Furthermore, this study shows that in Colombia and Ecuador, the behaviour of the GDP variable has causality on the behaviour of the export variable. A similar result was obtained by Gokmenoglu et al. (2015) for Costa Rica from 1980-2013. Their study produced a recommendation for Costa Rica to pursue an economic policy that promotes GDP growth and to move away from export promotion policies - a recommendation that applies to all the CAN countries.

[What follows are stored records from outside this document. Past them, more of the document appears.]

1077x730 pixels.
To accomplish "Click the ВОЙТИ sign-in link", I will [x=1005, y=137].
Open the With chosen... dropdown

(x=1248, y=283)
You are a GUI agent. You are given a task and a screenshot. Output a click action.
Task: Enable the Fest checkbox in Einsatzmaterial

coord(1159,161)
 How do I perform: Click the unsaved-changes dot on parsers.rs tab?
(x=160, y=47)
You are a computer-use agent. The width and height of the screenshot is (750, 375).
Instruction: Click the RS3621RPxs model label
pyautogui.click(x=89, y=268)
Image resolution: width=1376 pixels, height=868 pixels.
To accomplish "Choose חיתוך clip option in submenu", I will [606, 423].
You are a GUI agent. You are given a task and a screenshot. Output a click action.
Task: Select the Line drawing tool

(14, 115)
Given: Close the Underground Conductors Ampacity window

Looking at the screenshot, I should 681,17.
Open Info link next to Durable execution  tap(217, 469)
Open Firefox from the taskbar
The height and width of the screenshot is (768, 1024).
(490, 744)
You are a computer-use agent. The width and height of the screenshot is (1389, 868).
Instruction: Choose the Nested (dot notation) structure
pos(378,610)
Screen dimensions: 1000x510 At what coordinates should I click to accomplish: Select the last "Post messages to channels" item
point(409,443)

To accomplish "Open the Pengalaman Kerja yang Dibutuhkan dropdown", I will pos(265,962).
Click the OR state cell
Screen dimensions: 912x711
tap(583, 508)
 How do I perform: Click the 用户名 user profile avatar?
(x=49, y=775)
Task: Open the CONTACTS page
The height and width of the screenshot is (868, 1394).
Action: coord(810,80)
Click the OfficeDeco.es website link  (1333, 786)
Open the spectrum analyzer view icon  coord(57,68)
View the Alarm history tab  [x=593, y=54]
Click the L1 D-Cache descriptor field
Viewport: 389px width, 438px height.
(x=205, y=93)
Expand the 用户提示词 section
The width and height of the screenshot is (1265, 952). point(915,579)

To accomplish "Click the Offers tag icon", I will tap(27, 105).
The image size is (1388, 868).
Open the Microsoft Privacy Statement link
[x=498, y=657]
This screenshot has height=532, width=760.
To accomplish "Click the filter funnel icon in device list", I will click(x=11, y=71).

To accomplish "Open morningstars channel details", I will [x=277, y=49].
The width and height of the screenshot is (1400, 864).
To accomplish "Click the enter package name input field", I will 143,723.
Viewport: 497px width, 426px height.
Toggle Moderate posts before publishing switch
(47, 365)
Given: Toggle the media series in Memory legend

According to these findings, it is clear that interventionist policies seeking to boost the export sector as a driver of economic growth are misguided. Even the study by Shafiullah et al. (2015), which did not reject the ELG hypothesis, recommended that Australian economic growth should not rely on exports because this model has caused regional concentrations of economic growth.
The economic policies of the CAN countries must consider the recommendations offered by Thomas (2011), discard the idea of collective growth based on export promotion, and instead think of an alternative “whereby export-led growth is replaced by a new paradigm: domestic demand-led growth” (Thomas, 2011. p. 10).
The suggestions presented in this study should not be ruled out by Peru, even though it was not possible to establish causality or ascertain the longterm relationship between the GDP and EXP variables for this country. The behaviour of these two variables should not be thought of as being “very far” from the behaviour demonstrated by the other CAN countries.